Furthermore, we show that the sensitivity of investment to cash flow is decreasing in transparency. This result is in harmony with the idea that greater transparency enables firms to raise external capital more readily with less need to rely on internal cash flows.”
Good Governance Can Reduce Bid-Ask Spread in REIT Stock
SOURCE: “How Does Corporate Governance Affect the Quality of Investor Information? The Curious Case of REITs,” published in Journal of Real Estate Research, January-March 2011.
AUTHORS: Paul Anglin, Robert Edelstein, Yanmin Gao and Desmod Tsang (University of Guelph, Ontario; University of California at Berkeley, University of Alberta, and McGill University, respectively)
SYNOPSIS: The authors find that the structure and compensation of corporate boards have a significant impact on information asymmetry and corporate governance. In particular, the experience and compensation of the board of directors, and the structure and nature of the audit committee, can reduce the bid-ask spread in REIT’s stock.

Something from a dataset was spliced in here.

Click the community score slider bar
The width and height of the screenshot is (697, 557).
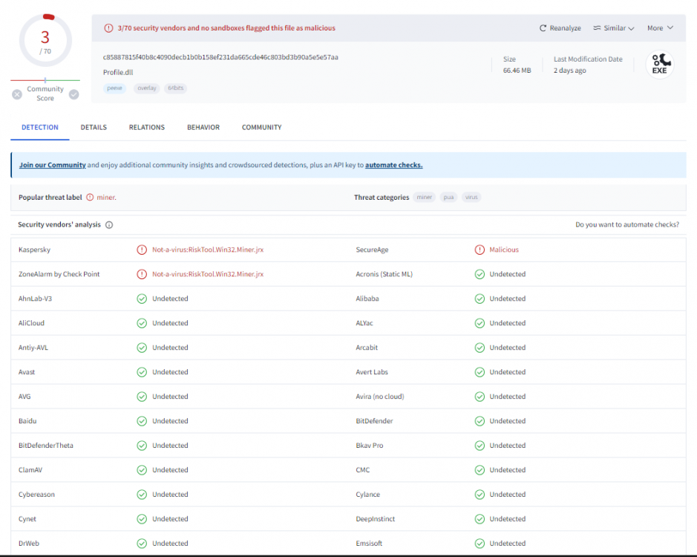tap(45, 80)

“We study the link between REIT governance and information asymmetry. Good corporate governance can affect market efficiency by decreasing the level of asymmetric information between informed insiders, such as managers, and public shareholders. If insiders cannot withhold or otherwise distort public information, then shareholders may feel more confident about understanding the risks of investing, and attendant adverse selection problems. This hypothesis is significant because good governance is supposed to affect the capital markets’ processing of available information in order to ensure proper resource allocations to firms.
We generally find strong evidence that high-quality governance on the board of directors and on the audit committee significantly reduces information asymmetry. We also find that audit committee characteristics … exert the strongest influences on information asymmetry. These findings suggest that the special features of the REIT market do not completely obviate the need for good internal corporate governance.”